**DESCRIPTION OF THE TASK:**
Repeat the listing below word for word, covering only the lines between the one containing "Given: Click the Zoom In toolbar icon" and the one containing "Action: 149,43", both included.

**TASK MATERIAL:**
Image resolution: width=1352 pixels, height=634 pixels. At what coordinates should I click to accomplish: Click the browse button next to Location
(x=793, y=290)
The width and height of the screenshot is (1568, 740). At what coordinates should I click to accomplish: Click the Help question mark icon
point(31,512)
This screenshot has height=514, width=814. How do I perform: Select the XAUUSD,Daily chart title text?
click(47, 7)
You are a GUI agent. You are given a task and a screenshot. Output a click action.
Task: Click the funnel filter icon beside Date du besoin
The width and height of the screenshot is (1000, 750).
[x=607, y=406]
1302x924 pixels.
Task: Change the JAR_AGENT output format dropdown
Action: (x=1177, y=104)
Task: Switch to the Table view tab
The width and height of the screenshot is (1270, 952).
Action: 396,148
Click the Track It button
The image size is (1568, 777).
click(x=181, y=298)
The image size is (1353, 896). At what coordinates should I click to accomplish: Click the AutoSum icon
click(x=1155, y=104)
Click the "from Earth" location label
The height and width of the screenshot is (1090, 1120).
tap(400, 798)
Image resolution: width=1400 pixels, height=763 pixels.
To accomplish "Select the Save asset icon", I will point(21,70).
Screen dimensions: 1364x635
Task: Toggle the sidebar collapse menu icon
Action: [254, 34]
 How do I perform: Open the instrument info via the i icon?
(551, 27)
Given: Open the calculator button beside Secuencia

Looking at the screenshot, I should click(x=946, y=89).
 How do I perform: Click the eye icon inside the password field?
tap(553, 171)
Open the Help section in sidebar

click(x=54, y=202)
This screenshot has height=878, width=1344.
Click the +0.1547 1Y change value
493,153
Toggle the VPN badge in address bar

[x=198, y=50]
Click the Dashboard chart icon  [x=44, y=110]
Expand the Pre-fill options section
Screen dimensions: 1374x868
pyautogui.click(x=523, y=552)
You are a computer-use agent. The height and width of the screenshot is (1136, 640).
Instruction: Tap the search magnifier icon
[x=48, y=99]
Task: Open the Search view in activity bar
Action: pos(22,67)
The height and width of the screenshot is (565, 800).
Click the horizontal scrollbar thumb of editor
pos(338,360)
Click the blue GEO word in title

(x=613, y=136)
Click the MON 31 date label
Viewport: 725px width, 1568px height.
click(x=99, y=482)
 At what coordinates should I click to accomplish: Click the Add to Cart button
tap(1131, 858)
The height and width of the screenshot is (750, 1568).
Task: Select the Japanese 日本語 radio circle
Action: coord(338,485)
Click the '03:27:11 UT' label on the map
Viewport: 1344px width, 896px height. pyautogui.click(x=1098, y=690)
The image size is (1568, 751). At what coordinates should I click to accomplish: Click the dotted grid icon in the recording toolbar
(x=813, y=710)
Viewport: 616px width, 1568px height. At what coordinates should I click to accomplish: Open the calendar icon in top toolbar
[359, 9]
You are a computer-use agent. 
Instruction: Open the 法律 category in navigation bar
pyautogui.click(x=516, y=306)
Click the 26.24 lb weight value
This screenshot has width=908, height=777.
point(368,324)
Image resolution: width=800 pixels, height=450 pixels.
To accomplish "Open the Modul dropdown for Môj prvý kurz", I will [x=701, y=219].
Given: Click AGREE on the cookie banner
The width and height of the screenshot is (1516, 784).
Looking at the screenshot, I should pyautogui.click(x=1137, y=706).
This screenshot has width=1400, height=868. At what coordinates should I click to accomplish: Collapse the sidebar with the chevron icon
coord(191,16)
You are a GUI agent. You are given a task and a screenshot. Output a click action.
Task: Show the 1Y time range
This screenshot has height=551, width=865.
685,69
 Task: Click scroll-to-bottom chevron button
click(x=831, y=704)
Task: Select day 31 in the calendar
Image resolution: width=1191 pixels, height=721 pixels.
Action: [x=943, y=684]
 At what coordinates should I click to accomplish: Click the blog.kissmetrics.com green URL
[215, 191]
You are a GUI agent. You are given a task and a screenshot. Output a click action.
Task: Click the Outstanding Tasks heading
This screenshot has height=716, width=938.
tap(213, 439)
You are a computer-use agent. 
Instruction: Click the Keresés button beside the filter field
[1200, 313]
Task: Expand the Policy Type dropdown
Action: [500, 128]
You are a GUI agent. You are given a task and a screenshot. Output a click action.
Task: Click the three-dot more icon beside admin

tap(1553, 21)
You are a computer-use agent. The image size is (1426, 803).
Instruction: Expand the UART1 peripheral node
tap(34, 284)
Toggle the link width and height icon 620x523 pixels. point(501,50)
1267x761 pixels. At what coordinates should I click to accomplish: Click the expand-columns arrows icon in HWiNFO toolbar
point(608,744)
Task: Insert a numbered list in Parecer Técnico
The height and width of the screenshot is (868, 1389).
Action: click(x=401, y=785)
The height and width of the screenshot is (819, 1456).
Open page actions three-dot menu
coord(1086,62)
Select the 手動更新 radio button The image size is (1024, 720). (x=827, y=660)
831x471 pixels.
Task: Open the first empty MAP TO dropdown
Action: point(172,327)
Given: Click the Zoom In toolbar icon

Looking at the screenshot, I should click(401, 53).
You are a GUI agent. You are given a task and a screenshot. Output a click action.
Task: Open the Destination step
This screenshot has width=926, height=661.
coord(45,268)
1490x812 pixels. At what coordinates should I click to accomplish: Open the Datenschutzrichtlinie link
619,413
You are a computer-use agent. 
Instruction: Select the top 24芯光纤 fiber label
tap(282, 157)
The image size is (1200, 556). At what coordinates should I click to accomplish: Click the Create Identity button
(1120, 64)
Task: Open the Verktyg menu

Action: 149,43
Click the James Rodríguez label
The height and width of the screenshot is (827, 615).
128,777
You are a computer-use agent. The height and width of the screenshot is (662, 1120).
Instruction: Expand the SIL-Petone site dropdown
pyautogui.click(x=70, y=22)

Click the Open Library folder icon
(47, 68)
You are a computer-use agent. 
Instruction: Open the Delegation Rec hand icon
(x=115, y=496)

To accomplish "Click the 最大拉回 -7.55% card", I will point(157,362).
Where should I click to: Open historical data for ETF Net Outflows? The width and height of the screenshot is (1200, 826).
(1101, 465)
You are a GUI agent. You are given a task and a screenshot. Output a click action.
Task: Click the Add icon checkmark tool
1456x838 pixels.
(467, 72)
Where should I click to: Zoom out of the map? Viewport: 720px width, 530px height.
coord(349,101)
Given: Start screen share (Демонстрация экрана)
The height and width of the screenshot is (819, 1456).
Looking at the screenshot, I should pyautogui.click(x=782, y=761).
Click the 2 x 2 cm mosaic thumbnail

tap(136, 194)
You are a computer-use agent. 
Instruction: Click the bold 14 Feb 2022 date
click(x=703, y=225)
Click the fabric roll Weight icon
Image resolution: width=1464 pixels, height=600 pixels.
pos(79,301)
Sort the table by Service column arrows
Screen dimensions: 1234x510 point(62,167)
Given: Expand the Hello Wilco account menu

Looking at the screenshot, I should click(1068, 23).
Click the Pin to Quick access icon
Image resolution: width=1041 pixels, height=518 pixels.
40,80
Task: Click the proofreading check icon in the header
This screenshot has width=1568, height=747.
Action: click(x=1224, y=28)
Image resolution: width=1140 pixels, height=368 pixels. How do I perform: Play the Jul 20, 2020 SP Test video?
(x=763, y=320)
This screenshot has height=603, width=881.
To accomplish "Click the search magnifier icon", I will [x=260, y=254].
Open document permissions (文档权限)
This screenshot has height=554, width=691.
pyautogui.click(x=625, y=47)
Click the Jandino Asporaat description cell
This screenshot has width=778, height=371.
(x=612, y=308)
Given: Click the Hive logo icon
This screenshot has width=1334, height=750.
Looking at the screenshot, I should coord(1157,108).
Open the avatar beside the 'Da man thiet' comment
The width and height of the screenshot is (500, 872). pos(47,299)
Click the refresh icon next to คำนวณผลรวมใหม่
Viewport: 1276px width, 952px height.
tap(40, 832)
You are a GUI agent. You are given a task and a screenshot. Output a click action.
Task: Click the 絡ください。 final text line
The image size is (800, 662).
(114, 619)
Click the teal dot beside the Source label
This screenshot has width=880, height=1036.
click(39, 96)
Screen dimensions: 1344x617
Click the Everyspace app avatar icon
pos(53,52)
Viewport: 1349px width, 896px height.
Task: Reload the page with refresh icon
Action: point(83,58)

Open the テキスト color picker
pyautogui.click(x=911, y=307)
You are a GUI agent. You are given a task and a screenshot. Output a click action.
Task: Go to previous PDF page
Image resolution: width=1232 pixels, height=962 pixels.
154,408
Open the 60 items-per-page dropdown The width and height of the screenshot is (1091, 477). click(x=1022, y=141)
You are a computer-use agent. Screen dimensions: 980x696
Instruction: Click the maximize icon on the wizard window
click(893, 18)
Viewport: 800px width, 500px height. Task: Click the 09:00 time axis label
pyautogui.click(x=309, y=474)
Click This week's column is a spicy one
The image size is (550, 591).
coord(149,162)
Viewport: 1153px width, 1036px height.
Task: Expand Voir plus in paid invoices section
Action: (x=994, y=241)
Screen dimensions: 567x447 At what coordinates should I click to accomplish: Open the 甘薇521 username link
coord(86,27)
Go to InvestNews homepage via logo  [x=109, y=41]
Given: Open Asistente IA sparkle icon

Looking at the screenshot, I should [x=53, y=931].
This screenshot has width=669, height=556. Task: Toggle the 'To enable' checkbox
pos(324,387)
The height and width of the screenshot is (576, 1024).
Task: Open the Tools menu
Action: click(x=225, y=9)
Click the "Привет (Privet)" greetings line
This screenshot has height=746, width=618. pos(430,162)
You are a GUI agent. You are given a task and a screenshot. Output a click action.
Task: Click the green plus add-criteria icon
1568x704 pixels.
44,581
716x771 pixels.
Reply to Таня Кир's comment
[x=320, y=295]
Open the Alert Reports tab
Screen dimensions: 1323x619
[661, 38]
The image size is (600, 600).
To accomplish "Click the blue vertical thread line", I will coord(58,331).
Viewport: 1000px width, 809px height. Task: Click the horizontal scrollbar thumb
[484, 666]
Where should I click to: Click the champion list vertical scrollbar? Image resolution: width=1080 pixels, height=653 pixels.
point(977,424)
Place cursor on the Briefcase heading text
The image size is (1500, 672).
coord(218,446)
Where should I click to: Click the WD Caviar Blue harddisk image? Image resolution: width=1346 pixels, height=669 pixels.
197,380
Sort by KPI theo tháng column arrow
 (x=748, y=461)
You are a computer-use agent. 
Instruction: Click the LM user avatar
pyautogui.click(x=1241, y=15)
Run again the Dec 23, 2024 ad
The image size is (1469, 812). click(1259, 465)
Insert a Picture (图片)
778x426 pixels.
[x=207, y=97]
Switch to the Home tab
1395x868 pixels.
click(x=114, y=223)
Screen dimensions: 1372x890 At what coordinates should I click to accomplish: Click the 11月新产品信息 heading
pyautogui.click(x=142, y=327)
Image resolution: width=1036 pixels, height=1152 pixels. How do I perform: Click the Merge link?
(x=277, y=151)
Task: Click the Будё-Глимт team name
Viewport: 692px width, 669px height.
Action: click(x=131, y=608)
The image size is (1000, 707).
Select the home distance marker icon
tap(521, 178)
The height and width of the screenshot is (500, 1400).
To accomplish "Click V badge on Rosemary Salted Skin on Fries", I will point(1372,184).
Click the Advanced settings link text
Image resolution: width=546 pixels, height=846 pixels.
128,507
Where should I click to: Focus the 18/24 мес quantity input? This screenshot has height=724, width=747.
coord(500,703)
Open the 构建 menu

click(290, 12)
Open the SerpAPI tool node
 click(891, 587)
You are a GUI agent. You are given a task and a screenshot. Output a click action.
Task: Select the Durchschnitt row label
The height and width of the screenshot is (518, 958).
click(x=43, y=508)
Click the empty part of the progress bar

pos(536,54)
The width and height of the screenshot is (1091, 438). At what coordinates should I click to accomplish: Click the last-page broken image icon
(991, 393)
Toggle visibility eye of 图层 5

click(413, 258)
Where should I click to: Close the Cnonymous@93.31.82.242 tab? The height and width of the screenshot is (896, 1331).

**EXERCISE RESPONSE:**
Given: Click the Zoom In toolbar icon

Looking at the screenshot, I should click(401, 53).
You are a GUI agent. You are given a task and a screenshot. Output a click action.
Task: Open the Destination step
This screenshot has width=926, height=661.
coord(45,268)
1490x812 pixels. At what coordinates should I click to accomplish: Open the Datenschutzrichtlinie link
619,413
You are a computer-use agent. 
Instruction: Select the top 24芯光纤 fiber label
tap(282, 157)
The image size is (1200, 556). At what coordinates should I click to accomplish: Click the Create Identity button
(1120, 64)
Task: Open the Verktyg menu

Action: 149,43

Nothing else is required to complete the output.